A resounding victory by the states would “send shockwaves through similar companies — such as Google, Apple and Microsoft — that “creatively” utilize children’s data Glaser said.

“Meta has ambiguous terms of service and creepy plans for our children’s future,” he said.

The threat to children was amplified when Facebook in 2021 rebranded itself as “Meta” and began spending billions to create a “metaverse” aiming to draw users, including the youngest and most vulnerable, into a virtual reality fantasy world encompassing every human experience, he said.
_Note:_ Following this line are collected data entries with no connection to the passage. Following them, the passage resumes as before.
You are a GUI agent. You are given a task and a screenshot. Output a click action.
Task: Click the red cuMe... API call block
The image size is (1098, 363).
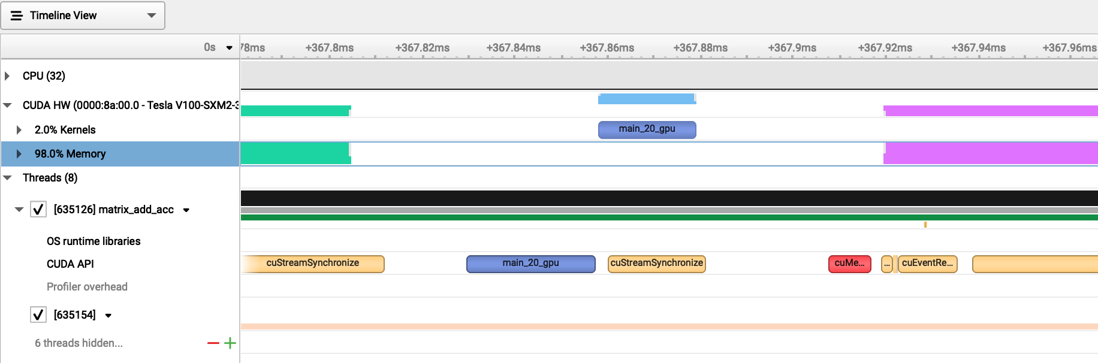pos(849,264)
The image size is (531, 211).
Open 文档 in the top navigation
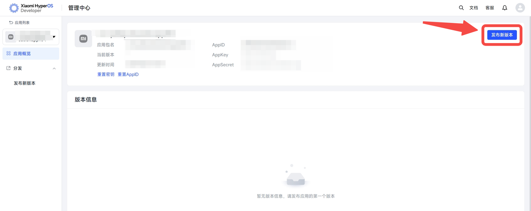point(474,8)
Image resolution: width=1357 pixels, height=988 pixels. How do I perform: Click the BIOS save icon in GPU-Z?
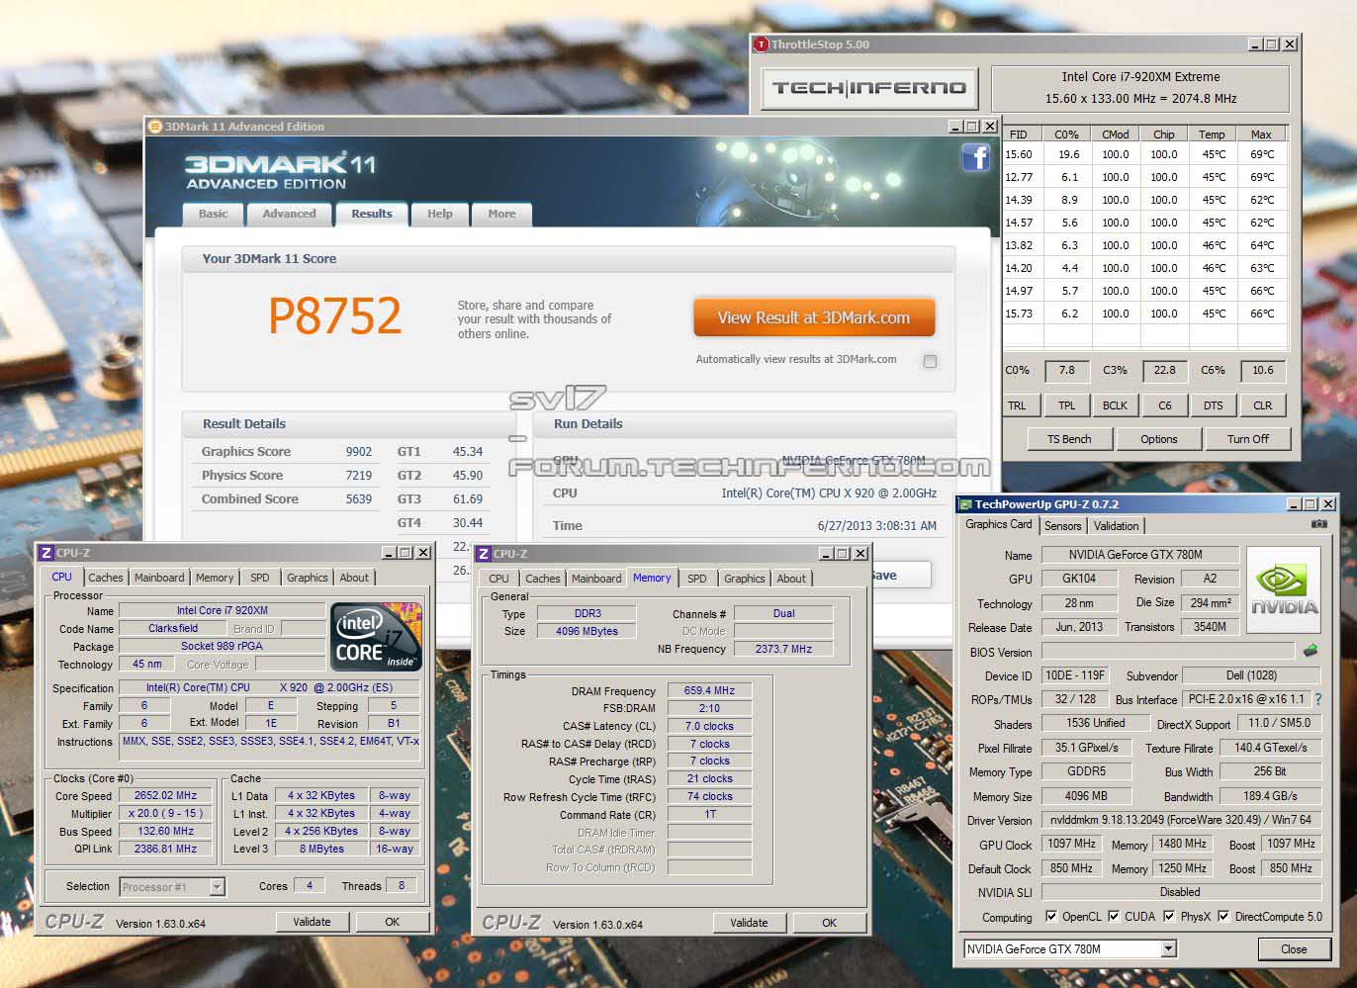1311,651
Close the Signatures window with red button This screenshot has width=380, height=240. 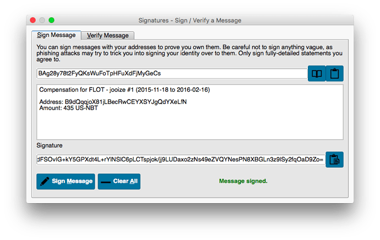pyautogui.click(x=33, y=20)
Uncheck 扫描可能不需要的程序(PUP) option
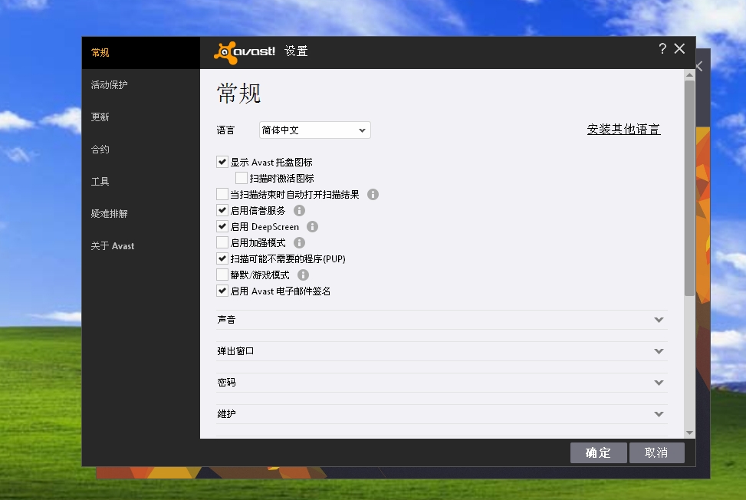 click(222, 259)
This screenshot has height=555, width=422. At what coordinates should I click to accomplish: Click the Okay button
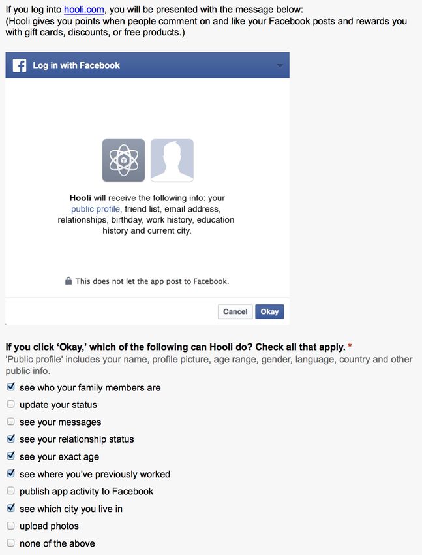[x=269, y=312]
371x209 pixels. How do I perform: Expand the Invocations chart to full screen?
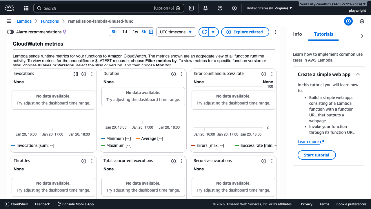click(76, 74)
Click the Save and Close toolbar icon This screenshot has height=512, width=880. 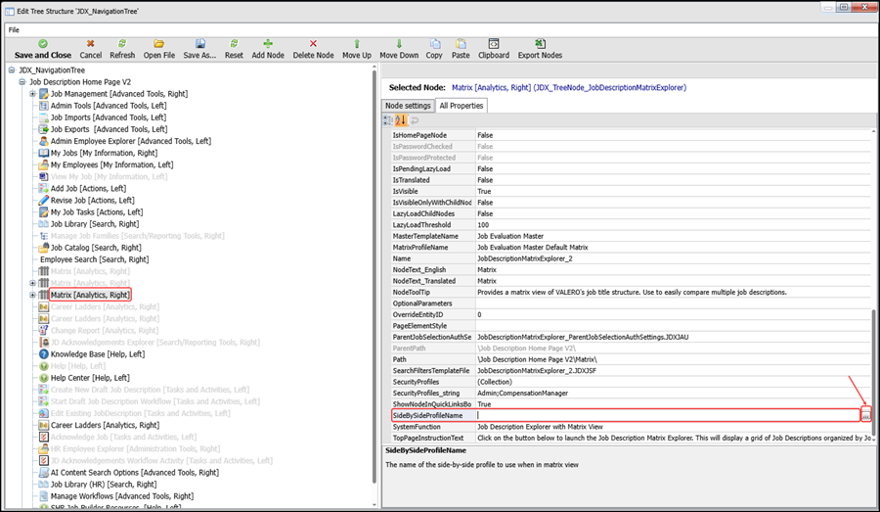point(43,44)
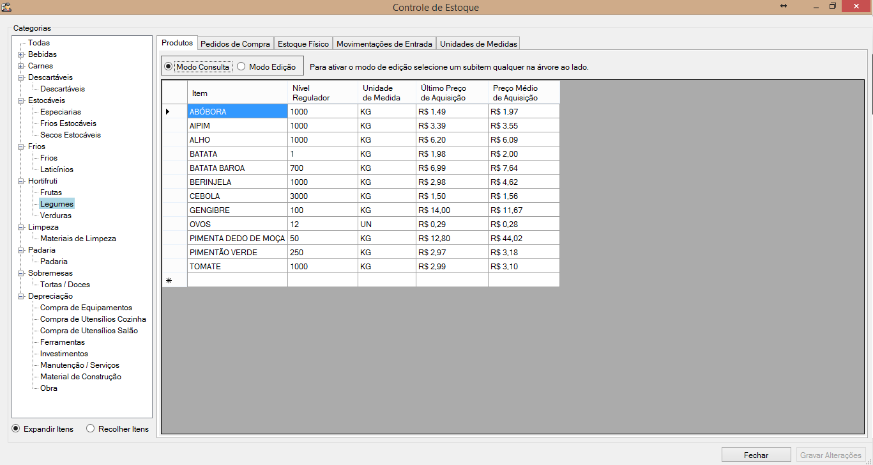Screen dimensions: 873x465
Task: Open the Unidades de Medidas tab
Action: click(478, 44)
“Meta is creating a virtual reality world where children can fulfill their supposed desires with adults and other children,” Glaser said.

Glaser added:

“Would you ever let Meta make an interactive hologram of your child for other people to ‘enjoy’? What if Meta did it anyway using AI and your old uploaded videos from Facebook? Should there be a law against that? These are the kinds of questions that privacy experts and lawyers are asking today.

“This is what the slope to pedophilia looks like. Just as boys become addicted to video games, the same is proving true for Meta. Every year the technology will become more intrusive into children’s psychology where it effectively becomes AI surveillance and psychological manipulation.”
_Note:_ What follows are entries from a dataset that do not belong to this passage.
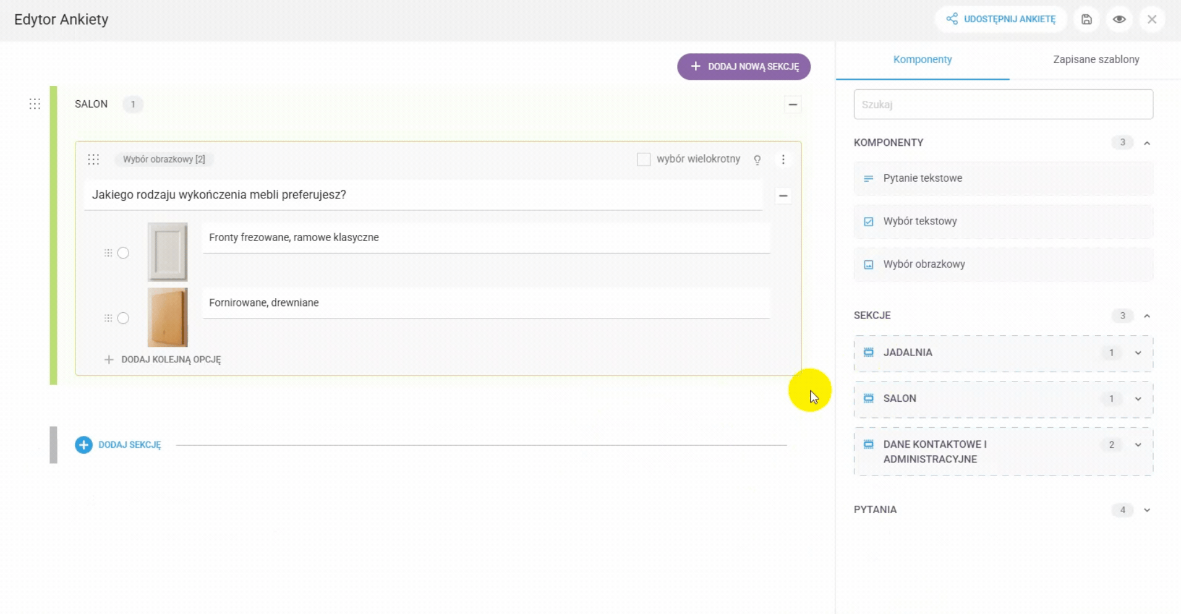The width and height of the screenshot is (1181, 614).
Task: Click the Wybór obrazkowy component icon
Action: tap(869, 265)
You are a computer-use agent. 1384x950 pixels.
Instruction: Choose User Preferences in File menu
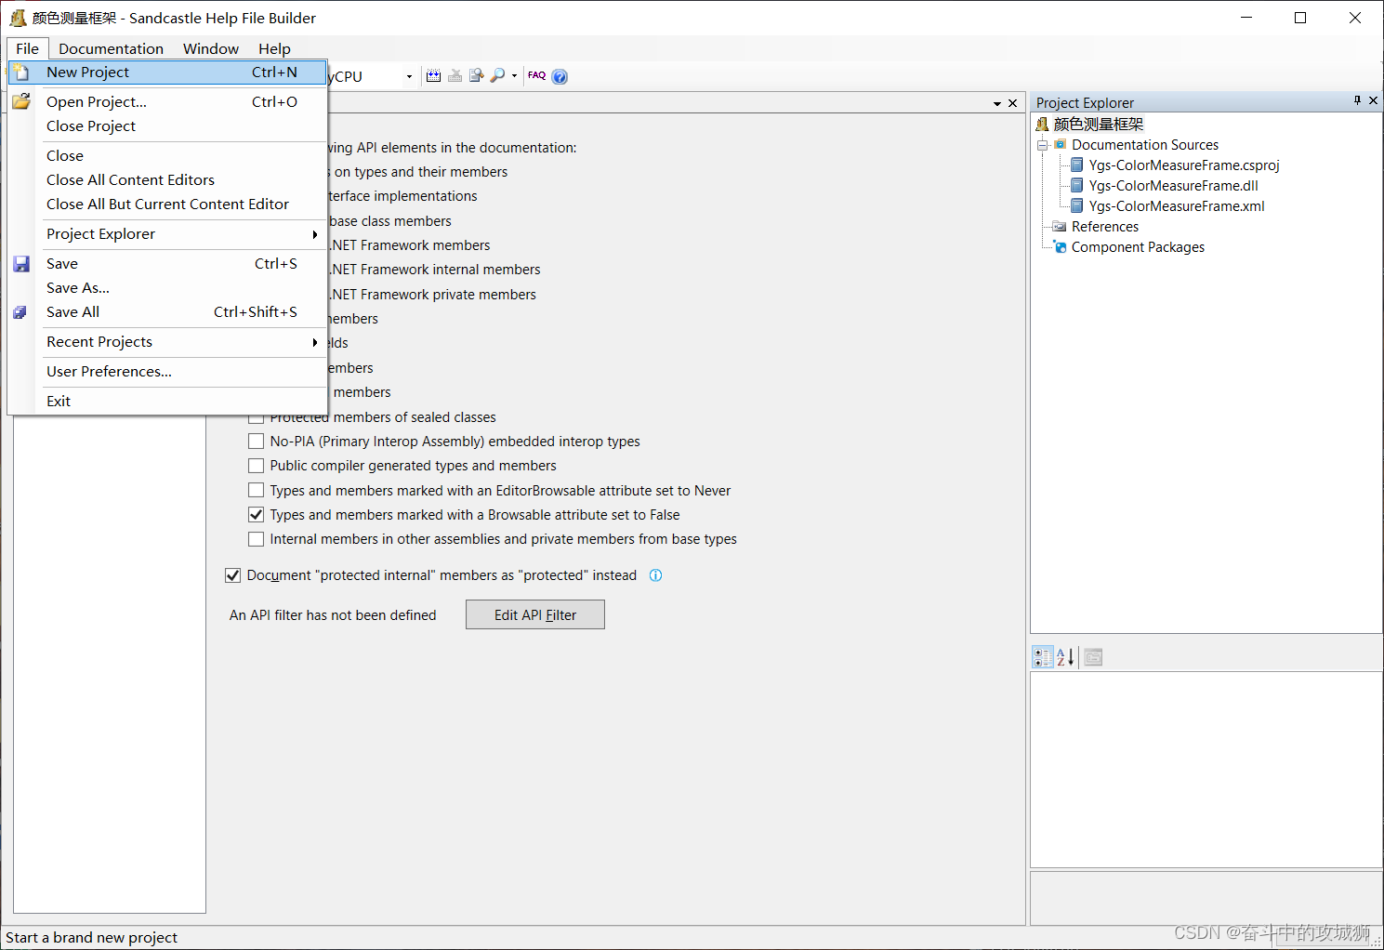[109, 371]
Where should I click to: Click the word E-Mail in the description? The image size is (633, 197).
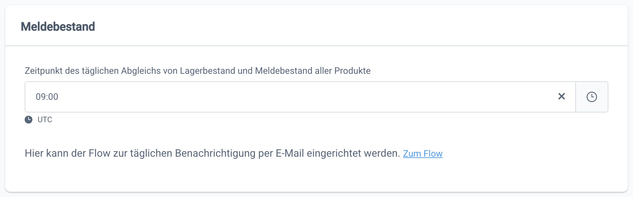[290, 153]
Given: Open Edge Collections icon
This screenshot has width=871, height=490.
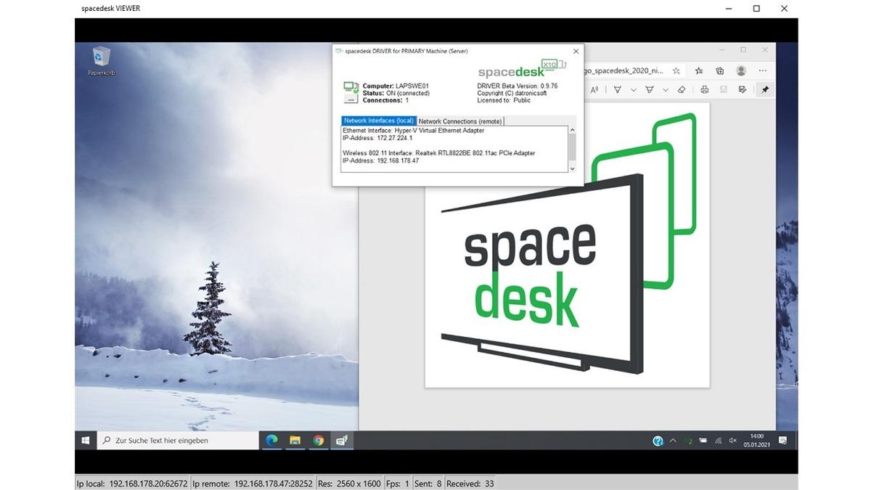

Glaser, an expert in digital surveillance, said, “people who are being surveilled 24-7 become psychologically unstable.” With children, it causes the well-documented malign social media effect on children of depression, anxiety, and isolation to worsen.

John Whitehead, a civil liberties attorney and author, told The Defender he was skeptical about the state governments’ sudden eagerness to go to court to protect children from social media harms.
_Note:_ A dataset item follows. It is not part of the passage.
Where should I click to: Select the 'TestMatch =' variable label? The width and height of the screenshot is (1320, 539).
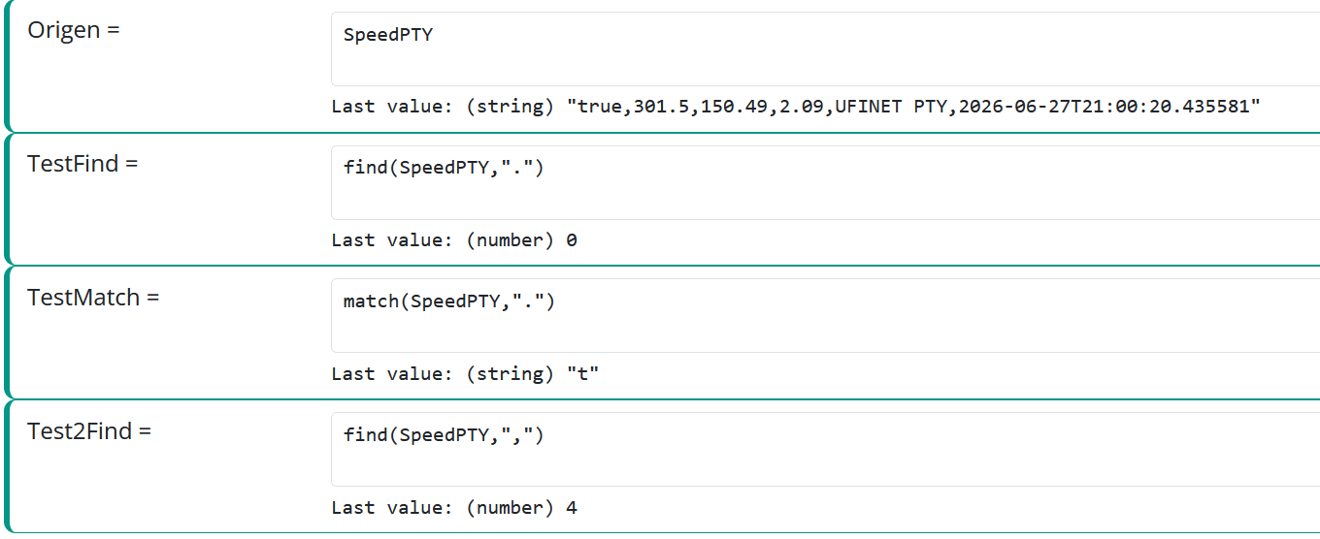point(93,298)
“Without a doubt, over-exposure to social media is harmful to young people, who are easy prey for advertisers, marketers and the like,” he said. “This is not a new revelation. Indeed, internet addiction was already a recognized problem more than a decade ago, taking a toll on users of all ages.

“So you’ve got to wonder what’s behind this sudden move by dozens of states to sue Meta for its profit-driven technologies aimed at ensnaring youth and teens,” Whitehead said.

The federal government has not only “done little to regulate this industry or safeguard the rights of consumers,” letting corporations dictate highly intrusive data collection policies, but “the government has been complicit in taking advantage of these very same technologies for their own gains” in mining data, he said.

The lawsuit fits a government pattern he has observed “whether you’re talking about social media technologies, drones, surveillance or military weapons.

“The government wants us to believe they’re so concerned about our safety that they will protect us from the dangers we might inflict on ourselves — through laws, regulations, fines and lawsuits. But who will protect us from the government when it inflicts these very same things on the citizenry?”

Michael Rectenwald, Ph.D., author of “Google Archipelago: The Digital Gulag and the Simulation of Freedom,” said the joint state lawsuit “has many merits on its face.”

Rectenwald said:

“Meta’s Facebook, Instagram, WhatsApp and Messenger seduce children and young adults into social media addiction and programming. But the state should not be determining what children encounter on social media. The locus of control should be parents.”

Rectenwald said that should the lawsuit be successful, it “will bring us one step closer to state control over all media, including social media, a far worse prospect than the negative externalities of social media.”